Make a schedule and follow it to the best of your abilities: This is perhaps the most important. When you go about your day without a schedule, you tend to overwork because work has a tendency to appear urgent and important. Careful scheduling however helps you secure enough time for other healthy activities and you know exactly when to stop working.

Do the 7-minute exercise everyday: Whoever came up with that idea did a favour to all the overworked souls who complain they don’t have enough time for exercise. But when it’s only a matter of 7 minutes, it’s easier to comply and commit. Nevertheless, starting off the day with those few minutes of exercise has a profoundly positive effect on your health.

Eat clean and on time: If your main source of diet is a lot of packaged, fried or fast food, back off immediately.
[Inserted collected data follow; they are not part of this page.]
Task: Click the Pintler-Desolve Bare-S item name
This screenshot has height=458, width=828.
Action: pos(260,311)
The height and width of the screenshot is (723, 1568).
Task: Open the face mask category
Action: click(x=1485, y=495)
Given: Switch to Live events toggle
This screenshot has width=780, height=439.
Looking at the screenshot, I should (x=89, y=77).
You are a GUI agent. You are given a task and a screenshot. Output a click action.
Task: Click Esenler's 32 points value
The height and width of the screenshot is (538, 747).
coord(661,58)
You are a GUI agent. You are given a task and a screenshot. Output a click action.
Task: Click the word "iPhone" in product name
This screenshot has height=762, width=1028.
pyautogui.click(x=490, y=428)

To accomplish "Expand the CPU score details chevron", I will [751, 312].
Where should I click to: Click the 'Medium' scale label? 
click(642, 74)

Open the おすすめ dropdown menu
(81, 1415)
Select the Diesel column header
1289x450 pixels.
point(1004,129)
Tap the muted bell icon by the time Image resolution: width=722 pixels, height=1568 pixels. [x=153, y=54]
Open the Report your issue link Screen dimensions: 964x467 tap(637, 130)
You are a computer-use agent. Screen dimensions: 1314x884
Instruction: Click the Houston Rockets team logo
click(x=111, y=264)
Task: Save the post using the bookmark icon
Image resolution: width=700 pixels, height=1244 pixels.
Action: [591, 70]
Unhealthy food has the worst irreversible impact on your body. Practice healthy habits like carrying your lunch to work and stocking your kitchen with healthy snack options like fresh fruits, nuts, seeds, yogurt, milk, etc. Also important is to include meal times in the afore-mentioned schedule and stick to it religiously.

Never miss breakfast: The most important meal of the day. If you are typically always rushing to work and don’t have the time for a cereal-milk-fruits routine, try whizzing up a breakfast smoothie. What’s more, you can also carry some extra smoothie to work as a snacking option. Check out our Blueberry Peach smoothie recipe here (https://foodnwellness.com/blueberry-peach-smoothie/)

Spend some time on hobbies that do not entail work or responsibilities: Listening to music, reading, or even playing with your pets help wind down the work stress. Spending time with your favorite people is also a huge stress buster. Connect with your family and for a change, take genuine interest in their life happenings to build strong bonds as well as to leave your work tangles behind.

Consult an expert on a regular basis: The whirlwind lifestyle of today does take a toll on health at some point. Which is why it is important to regularly visit someone who can help with expert knowledge on the same. A professional doctor or a certified nutritionist is your best confidant in this case.

Start and end the day with gratitude: No matter how much we achieve, it will never seem to be enough unless we treasure what we already have. Be aware of all your possessions and be grateful for them. Practice your gratitude before you begin and end each day by either making a mental note or jotting them down on paper. Successful people around the world like Oprah Winfrey, Sir Richard Branson, and Tim Ferriss attribute their success to this simple habit.